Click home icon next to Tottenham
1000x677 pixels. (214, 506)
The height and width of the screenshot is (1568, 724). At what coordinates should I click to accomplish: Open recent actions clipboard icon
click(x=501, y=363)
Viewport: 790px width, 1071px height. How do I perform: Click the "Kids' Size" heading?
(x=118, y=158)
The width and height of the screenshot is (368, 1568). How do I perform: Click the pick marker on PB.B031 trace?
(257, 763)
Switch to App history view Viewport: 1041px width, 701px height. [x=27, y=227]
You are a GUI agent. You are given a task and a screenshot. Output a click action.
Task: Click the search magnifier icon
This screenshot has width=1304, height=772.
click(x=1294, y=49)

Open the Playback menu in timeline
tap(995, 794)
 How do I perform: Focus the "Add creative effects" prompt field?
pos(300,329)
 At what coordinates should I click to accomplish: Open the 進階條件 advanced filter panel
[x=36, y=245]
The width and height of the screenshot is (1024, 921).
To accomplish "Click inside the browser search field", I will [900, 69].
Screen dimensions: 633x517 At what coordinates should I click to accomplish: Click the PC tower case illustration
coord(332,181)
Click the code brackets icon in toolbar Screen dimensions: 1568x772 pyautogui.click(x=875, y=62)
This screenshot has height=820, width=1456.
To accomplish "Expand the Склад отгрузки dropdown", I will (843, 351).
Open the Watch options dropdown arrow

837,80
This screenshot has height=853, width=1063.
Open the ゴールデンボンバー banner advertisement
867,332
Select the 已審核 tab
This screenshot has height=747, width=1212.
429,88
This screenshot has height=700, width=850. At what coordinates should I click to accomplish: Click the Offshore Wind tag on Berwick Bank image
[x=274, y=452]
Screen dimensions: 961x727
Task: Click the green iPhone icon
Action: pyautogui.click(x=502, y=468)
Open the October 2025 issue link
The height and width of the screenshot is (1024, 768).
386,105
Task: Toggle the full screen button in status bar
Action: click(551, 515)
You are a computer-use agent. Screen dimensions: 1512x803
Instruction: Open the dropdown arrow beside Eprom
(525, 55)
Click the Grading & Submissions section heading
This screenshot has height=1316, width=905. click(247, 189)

# # # # # # #

### AIM OF THE TASK
Would you output, unchanged, each line from the start of the records to the line that holds "Switch to App", both included and nothing else?

### ANSWER AREA
Click home icon next to Tottenham
1000x677 pixels. (214, 506)
The height and width of the screenshot is (1568, 724). At what coordinates should I click to accomplish: Open recent actions clipboard icon
click(x=501, y=363)
Viewport: 790px width, 1071px height. How do I perform: Click the "Kids' Size" heading?
(x=118, y=158)
The width and height of the screenshot is (368, 1568). How do I perform: Click the pick marker on PB.B031 trace?
(257, 763)
Switch to App history view Viewport: 1041px width, 701px height. [x=27, y=227]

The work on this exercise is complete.